Faced with these two hypothetical situations, I wonder if it would still make sense to
assert that these two religions are equally bad for mankind **at the present time**.
If I, as an unrepentant godless anti-theist, would stick to treating them as equal things,
I might be more in line with the reasoning of liberal and tolerant believers that with
the rationale of my own atheism. But in fact, if I am serious about my views, I may
have to take a further step. I may have to consider that religions have been built by
mankind over the millennia, and they have not remained fixed forever, no matter
what each and every fundamentalist is likely to say.
In fact anybody who uses the internet to push forward their views, are clearly doing
something that was not contemplated in any Holy book, probably violating the letter
(and possibly the spirit as well) of many assertions therein.

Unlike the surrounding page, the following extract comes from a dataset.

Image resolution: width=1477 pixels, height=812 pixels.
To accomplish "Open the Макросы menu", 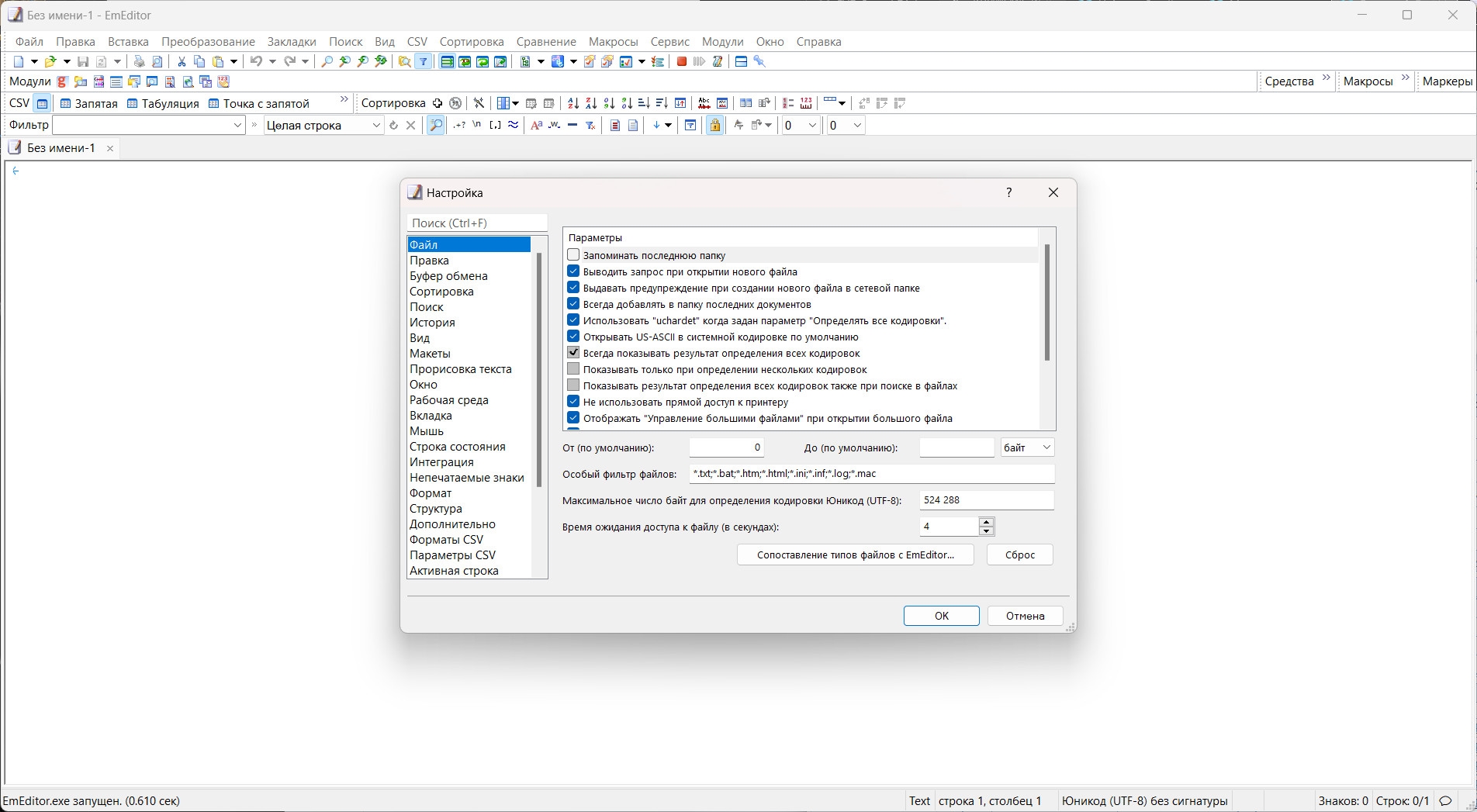I will [x=612, y=42].
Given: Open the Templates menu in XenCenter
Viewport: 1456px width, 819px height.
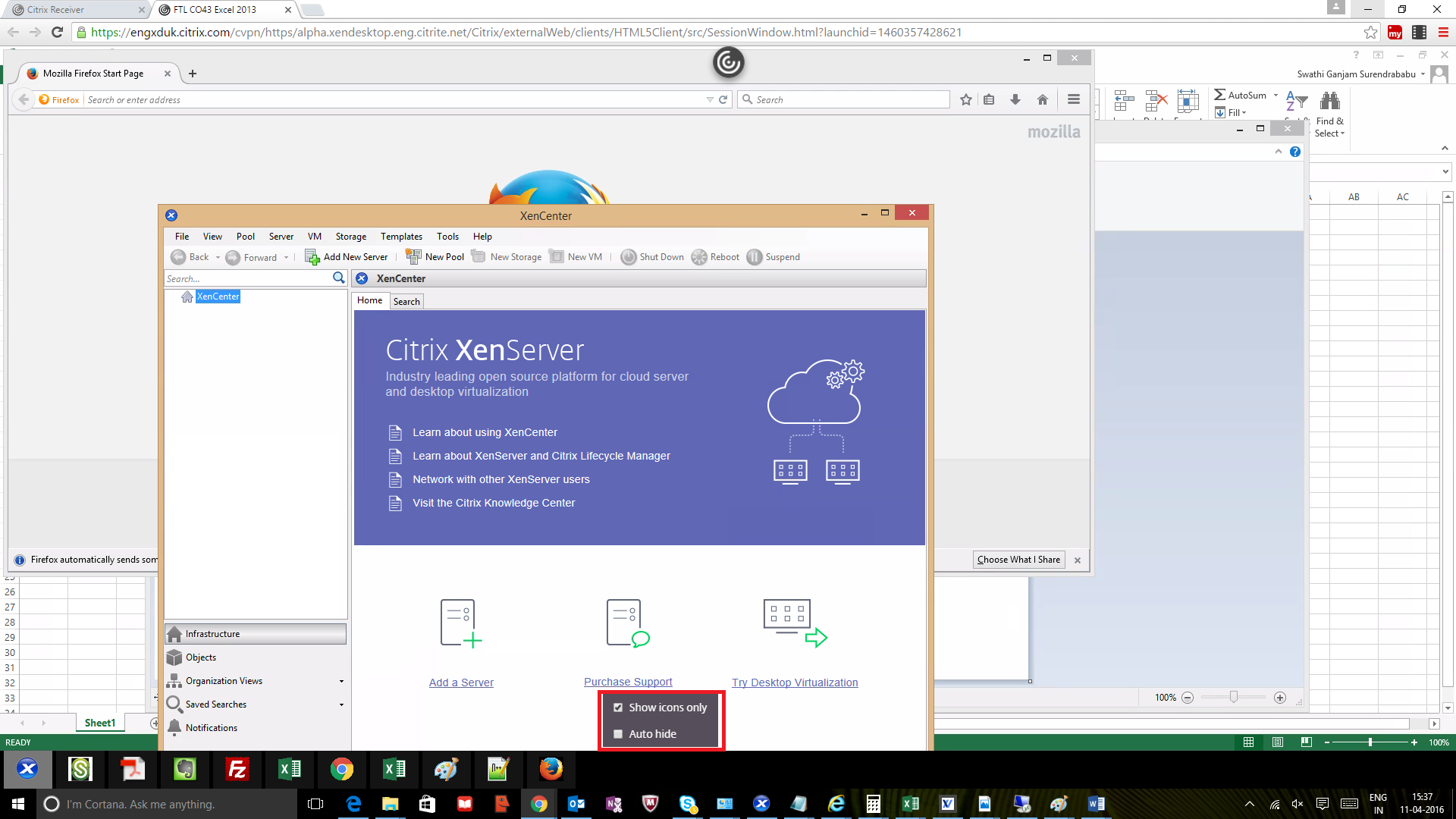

Mind you, that's true even
regarding their using TV, computers and other things as well -- tools that in most
cases have been created by people who were not religious, and that are in fact
"contaminated" by the usage of those tools for a variety of "impure" activities,
ranging from food to sex to advocacies of atheism.
Anyway, those religions, or those branches thereof, that are most hardened in their
desire to (1) stick to the letter of their Holy book, and (2) operate with an intent to
impose what's written therein to every country in which they set foot -- are clearly a
lot more dangerous to mankind, that's you, me, even themselves, than those which
have somehow managed to reconcile themselves with the modern world and with a
plurality of ideas, religious ideas included.
I can't be equidistant anymore or else!